§ **EXTRACT**
──────────────────────────────

Experiment with dataset size
Write your own helper function to generate more or less data from a cutom generating function.
Retrain the network with different dataset sizes and compare performance
Investigate timing and memory usage
Measure training and inference time (e.g. per epoch, per batch, per sample)
Inspect approximate model size / memory footprint (number of parameters, dtype, etc.)
Discuss how model architecture and dataset size affect computational cost
The emphasis here, should be on the research computing aspects (time, memory, complexity) rather than machine learning (which are covered in your other classes).

──────────────────────────────

§ **LISTED RECORDS**

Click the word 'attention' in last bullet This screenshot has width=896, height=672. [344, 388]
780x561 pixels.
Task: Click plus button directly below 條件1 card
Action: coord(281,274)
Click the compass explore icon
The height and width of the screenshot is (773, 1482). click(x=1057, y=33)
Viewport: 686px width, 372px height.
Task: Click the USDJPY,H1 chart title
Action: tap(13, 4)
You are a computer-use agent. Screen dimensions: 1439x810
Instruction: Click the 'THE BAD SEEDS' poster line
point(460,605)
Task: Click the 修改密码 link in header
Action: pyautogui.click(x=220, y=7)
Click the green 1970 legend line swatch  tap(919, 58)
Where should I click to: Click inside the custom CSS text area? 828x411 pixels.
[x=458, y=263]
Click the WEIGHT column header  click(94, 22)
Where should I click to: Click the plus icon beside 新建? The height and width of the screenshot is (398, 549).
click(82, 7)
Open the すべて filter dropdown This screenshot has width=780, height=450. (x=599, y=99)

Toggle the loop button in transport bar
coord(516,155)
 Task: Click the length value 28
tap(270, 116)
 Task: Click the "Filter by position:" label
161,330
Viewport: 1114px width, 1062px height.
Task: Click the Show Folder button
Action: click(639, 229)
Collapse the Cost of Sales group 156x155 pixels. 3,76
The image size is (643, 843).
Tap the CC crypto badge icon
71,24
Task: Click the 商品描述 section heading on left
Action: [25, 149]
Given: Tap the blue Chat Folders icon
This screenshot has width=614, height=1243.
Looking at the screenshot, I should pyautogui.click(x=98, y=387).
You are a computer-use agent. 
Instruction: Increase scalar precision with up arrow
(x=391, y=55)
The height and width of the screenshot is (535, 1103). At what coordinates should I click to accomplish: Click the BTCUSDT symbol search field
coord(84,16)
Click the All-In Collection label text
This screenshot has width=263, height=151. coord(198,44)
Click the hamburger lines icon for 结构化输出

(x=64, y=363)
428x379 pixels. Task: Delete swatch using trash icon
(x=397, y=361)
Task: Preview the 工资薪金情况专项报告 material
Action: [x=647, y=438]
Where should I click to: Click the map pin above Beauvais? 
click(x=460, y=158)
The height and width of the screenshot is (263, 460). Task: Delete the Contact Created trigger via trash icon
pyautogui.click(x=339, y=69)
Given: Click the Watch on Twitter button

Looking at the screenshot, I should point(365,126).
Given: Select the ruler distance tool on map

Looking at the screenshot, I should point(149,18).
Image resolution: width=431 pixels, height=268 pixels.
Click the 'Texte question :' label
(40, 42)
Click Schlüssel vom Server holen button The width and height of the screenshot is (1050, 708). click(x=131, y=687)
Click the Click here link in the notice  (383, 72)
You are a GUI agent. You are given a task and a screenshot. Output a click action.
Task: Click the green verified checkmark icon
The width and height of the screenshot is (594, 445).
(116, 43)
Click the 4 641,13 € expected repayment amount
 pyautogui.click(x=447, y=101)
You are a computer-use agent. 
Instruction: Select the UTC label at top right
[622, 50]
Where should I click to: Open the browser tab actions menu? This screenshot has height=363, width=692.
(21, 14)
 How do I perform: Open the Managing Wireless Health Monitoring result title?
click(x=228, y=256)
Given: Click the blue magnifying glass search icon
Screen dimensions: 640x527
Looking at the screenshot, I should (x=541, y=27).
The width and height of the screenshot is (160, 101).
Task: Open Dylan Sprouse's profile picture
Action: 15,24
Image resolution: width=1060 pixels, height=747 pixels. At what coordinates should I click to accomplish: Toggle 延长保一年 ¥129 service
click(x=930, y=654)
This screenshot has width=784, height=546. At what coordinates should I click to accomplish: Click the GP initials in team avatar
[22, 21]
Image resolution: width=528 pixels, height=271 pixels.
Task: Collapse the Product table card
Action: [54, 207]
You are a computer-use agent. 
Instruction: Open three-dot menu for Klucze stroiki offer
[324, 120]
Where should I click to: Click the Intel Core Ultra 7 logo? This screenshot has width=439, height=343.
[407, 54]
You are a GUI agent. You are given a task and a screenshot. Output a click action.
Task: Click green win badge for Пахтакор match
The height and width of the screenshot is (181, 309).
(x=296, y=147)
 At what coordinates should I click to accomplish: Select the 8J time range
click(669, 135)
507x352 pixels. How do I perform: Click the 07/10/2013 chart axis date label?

──────────────────────────────

§ **EXERCISE A**
Summarize the extract in two sentences.
§ **EXERCISE B**
Update everything in the extract from "Retrain the network" down to "batch, per sample)", replacing "timing" with "runtime".

§ **EXPECTED ANSWER A**
The extract asks for the network to be retrained with different dataset sizes, produced by a self-written helper function, and for performance to be compared. It also calls for measuring training and inference time and model size, and discussing how model architecture and dataset size affect computational cost, with the emphasis on research computing aspects rather than machine learning.

§ **EXPECTED ANSWER B**
Retrain the network with different dataset sizes and compare performance
Investigate runtime and memory usage
Measure training and inference time (e.g. per epoch, per batch, per sample)